Qualche giorno fa il Corriere della Sera ha dato spazio ad una nuova delirante proposta per la nostra Milano. Si chiama Mimo e ha la pretesa di collegare Milano a Monza attraverso una pista ciclabile. Bello? Sì, sulla carta, finchè non andiamo a vedere come intendono farlo. Al modico costo di dieci milioni di euro (preventivati…) si intende pedonalizzare tutto Viale Sarca, togliendo ovviamente parcheggi e possibilità di transito ai residenti.
Dicono che cambierà la vita ad almeno 75.000 persone. In peggio, aggiungiamo noi.
L’incubo della MIMO
Si tratta di un vero incubo di ideologia eco-radicale che priverebbe migliaia di residenti dell’accesso alle proprie abitazioni, congestionerebbe all’inverosimile Viale Fulvio Testi e soprattutto decreterebbe la fine di tante piccole attività commerciali della zona. Non contiamo i problemi dei pendolari che secondo gli illuminati di Bikenomist abbandonerebbero l’auto a favore della bicicletta, solo perché gli fai una strada ciclabile sotto il naso senza minimamente considerare le esigenze di trasporto di ogni singolo cittadino.

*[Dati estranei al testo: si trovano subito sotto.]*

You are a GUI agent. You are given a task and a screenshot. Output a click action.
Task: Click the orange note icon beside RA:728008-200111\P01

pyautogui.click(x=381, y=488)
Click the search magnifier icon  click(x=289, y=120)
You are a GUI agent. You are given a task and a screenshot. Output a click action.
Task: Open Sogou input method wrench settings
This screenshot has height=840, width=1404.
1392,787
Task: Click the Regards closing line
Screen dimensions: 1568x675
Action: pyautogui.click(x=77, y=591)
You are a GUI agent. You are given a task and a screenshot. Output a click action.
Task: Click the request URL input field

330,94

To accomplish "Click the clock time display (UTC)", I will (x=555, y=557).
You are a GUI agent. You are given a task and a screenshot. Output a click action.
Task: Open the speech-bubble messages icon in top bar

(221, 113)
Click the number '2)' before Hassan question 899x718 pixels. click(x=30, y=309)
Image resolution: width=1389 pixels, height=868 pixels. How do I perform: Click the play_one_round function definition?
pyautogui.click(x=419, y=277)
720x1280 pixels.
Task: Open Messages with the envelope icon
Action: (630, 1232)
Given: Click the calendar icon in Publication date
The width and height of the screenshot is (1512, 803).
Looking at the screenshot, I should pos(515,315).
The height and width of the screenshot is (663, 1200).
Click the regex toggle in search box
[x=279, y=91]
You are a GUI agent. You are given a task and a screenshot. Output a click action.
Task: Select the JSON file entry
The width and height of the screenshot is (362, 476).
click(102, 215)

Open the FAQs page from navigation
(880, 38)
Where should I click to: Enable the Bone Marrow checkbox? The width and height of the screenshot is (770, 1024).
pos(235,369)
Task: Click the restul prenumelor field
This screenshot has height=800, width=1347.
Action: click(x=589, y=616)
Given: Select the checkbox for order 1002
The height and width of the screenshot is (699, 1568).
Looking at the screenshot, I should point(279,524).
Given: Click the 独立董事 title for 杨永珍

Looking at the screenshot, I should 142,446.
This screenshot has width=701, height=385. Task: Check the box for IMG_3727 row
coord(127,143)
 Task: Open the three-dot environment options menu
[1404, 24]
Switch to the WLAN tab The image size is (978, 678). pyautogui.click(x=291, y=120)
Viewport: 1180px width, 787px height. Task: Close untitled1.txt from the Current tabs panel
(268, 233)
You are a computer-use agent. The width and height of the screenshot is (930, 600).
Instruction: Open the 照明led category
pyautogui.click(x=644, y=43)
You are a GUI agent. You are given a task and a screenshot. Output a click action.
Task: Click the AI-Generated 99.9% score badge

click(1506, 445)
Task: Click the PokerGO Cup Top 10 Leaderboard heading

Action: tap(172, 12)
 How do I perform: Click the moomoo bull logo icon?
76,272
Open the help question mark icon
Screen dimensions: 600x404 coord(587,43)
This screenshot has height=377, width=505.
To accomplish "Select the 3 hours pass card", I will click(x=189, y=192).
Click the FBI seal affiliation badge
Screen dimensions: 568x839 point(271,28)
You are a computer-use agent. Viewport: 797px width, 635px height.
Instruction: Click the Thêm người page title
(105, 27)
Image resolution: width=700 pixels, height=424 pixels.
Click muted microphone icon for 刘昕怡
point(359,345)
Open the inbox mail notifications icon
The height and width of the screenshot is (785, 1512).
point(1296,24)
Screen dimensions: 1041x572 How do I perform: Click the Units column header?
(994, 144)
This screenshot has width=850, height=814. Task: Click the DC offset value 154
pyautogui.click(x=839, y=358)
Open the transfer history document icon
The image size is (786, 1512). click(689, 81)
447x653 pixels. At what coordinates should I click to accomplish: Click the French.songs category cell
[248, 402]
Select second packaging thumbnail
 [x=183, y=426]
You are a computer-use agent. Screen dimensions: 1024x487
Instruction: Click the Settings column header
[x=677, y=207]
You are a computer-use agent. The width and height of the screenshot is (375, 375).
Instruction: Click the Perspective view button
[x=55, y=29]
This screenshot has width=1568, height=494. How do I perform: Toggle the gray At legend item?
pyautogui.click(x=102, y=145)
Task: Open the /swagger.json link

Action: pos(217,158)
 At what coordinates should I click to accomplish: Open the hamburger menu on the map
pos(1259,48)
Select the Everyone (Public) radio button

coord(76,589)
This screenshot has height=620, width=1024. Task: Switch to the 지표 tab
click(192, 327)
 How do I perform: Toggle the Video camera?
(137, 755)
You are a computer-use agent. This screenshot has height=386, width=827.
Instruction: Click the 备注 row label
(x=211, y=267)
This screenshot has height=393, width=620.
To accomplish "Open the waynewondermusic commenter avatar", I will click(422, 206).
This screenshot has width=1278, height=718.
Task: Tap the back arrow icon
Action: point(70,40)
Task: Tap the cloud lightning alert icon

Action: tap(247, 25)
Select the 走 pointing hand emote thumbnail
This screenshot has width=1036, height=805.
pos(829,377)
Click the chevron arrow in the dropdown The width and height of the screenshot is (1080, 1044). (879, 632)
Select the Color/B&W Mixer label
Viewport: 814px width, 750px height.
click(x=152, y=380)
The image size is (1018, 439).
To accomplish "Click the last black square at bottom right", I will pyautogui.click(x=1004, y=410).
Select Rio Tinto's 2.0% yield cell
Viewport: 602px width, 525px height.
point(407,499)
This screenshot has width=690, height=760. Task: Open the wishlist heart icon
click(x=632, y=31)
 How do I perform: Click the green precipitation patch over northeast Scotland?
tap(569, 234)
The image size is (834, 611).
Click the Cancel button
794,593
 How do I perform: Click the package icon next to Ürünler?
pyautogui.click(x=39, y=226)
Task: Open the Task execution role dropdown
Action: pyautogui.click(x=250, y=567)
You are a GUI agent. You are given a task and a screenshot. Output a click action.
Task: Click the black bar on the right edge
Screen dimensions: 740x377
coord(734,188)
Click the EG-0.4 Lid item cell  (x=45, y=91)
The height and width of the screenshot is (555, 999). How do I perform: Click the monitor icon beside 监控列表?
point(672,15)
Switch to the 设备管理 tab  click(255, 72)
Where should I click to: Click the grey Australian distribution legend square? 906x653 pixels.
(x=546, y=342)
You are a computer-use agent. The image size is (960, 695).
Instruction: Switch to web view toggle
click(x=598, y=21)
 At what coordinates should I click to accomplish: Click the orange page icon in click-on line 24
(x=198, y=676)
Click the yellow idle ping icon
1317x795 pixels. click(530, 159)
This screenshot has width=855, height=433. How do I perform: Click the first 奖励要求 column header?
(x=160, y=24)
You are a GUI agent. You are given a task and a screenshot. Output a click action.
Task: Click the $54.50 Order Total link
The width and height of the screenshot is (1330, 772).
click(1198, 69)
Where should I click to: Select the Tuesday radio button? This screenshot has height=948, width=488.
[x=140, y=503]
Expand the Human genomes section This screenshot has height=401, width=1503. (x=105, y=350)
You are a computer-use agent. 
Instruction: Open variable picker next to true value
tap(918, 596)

Le posizioni degli intransigenti
A sostegno delle astruse motivazioni in merito alla estromissione delle auto, Paolo Pinzuti fa il solito e stantio paragone con Oslo dove la mobilità elettrica la farebbe da padrone. Non solo si paragona una città con la metà degli abitanti di Milano, ma con una densità abitativa di ben sette volte inferiore. Un esempio che non sta in piedi. Gli eco-radicali prendono anche spunto da un annuncio di Ikea che vorrebbe aprire un nuovo punto vendita in Austria in zona centrale senza parcheggi (Leggi QUI).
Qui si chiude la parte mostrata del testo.